El diálogo roto

Vivimos una época de polarización política. El discurso que genera antagonismos entre iguales, de sobra se sabe, genera buenos rendimientos electorales. Los buenos somos nosotros, los corruptos están allá enfrente. Nosotros sabemos cómo hacer las cosas, ustedes no. Somos el bien, ustedes son el mal. Tienes que votar por nosotros, porque si no lo haces así, estás en contra de México.

En la ciudadanía, la polarización se manifiesta de distintas formas. Las más notorias se relacionan con la fragmentación social, la tensión social y la falta de consenso. Cuando las opiniones políticas se polarizan en extremo, las personas pueden volverse menos dispuestas a escuchar a aquellos con puntos de vista diferentes, lo que dificulta el diálogo y la negociación política.

La sociedad se divide en grupos opuestos, lo que conduce a la fragmentación social y a la creación de burbujas informativas en las que las personas solo se relacionan con quienes comparten sus opiniones. Se normalizan las tensiones y conflictos en la sociedad, lo que en el mejor de los casos da lugar a manifestaciones, protestas y, en casos extremos, a la violencia.

En el ámbito político, la polarización ya ha demostrado que cada vez sea más difícil alcanzar consensos y tomar decisiones políticas eficaces, lo que ya ha conducido al estancamiento y la ineficacia en el gobierno. Hemos observado también el notorio debilitamiento de las instituciones democráticas, ya que ciertos grupos políticos suelen priorizar la lealtad a su partido sobre el bienestar público. Se construye la desconfianza en el proceso electoral, lo que socava la legitimidad de las elecciones y la confianza en la democracia como sistema.

¿Cómo es posible avanzar políticamente cuando prevalece la polarización como ambiente de interacción?. Quizás debemos repensar el potencial de la contrastación para el fortalecimiento de los procesos políticos.

Ilustro esta idea con un ejemplo imaginario -cualquier parecido con la realidad, es mera coincidencia-. ¿Qué es lo que nos dice que el planteamiento político de un partido es correcto? Si una fuerza política mayoritaria -o no- presenta una idea, el ambiente de polarización política suele invalidarla de forma automática. No importan los argumentos o las razones. Ustedes están mal. Son corruptos e incompetentes. Odian a México.

¿La mayoría relativa del voto otorga razón absoluta? No. ¿Por qué entonces la deliberación y el diálogo ha caído en desuso para la formulación de la política?. Porque hay fuerzas políticas que han extendido la contienda electoral a un proceso permanente. Debemos ganar siempre y en todo. Ellos no pueden ni deben obtener nada. La ciudadanía solo puede beneficiarse de nosotros. Así deben ser las cosas.

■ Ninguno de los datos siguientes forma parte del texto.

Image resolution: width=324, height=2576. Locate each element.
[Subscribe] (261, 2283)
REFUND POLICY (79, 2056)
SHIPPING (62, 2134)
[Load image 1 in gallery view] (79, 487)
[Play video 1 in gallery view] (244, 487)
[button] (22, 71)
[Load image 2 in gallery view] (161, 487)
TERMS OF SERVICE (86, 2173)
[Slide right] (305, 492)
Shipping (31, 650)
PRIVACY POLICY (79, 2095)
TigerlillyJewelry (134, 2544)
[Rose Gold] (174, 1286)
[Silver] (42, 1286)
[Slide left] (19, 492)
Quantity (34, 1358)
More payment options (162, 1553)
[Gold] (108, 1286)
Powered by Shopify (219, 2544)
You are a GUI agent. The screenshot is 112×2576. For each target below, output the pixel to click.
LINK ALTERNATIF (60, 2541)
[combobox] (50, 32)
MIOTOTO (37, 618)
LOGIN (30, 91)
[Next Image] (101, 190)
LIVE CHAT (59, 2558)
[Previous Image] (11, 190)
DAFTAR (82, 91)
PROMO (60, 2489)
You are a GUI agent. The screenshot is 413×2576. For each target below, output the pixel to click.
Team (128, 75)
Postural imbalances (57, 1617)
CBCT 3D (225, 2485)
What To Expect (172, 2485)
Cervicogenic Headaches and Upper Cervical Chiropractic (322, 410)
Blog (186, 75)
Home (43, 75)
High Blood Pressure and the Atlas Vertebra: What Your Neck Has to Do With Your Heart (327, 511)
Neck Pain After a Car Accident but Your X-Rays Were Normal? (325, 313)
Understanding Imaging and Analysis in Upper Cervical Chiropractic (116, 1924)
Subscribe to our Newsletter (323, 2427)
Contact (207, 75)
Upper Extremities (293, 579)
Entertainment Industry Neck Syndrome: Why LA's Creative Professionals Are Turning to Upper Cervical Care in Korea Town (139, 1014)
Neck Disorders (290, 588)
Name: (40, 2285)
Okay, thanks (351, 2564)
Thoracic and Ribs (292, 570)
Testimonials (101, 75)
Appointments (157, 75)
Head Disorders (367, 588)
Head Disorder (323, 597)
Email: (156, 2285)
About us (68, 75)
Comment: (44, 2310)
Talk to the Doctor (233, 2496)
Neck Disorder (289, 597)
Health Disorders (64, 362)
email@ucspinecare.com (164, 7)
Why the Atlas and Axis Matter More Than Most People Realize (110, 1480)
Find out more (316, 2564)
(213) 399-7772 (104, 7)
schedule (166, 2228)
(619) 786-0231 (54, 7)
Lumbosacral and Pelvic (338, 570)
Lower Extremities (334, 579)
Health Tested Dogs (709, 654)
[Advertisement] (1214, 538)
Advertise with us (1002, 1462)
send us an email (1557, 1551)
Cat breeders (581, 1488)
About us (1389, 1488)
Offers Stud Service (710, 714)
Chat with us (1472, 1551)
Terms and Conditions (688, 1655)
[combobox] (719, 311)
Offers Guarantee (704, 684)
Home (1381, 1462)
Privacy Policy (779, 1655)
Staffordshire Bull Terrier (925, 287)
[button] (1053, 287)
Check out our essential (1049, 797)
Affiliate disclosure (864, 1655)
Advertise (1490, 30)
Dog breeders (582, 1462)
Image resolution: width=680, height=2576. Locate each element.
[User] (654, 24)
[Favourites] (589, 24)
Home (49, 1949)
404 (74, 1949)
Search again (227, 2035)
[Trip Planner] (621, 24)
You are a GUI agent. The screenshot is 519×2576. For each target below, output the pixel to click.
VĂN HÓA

La ausencia de diálogo nos ha negado la posibilidad de contar con políticas o decisiones que pudiendo ser buenas, fueron rechazadas por la aritmética legislativa o los absolutos de un poder ejecutivo. 

Soy de la idea de que, desde el lado de la ciudadanía, la exigencia de estatura política y vocación democrática debería ser imperativo cotidiano. Los discursos valentones y dicharacheros detonan la algarabía, pero trastornan al proceso político y debilitan a la sociedad a la que dicen servir. La construcción de acuerdos no debería ser una línea propagandística de spots de radio, sino una cualidad demostrada de quienes aspiran a ejercer una función política representativa.

Mientras impere el discurso de polarización y la política del avasallamiento, se niega la salud del sistema político. Participar en política no debería requerir de gritos y vituperios, sino de claridad de pensamiento, identificación de debilidades, refuerzo de argumentos sólidos, consideración de perspectivas diferentes, habilidades de persuasión y la preparación política para beneficiarse de una oposición real. 

Es la aspiración dialéctica del beneficio que se obtiene cuando se debate y la política se enriquece. Así recuperamos el diálogo. Cuando entendemos que la otredad nos fortalece.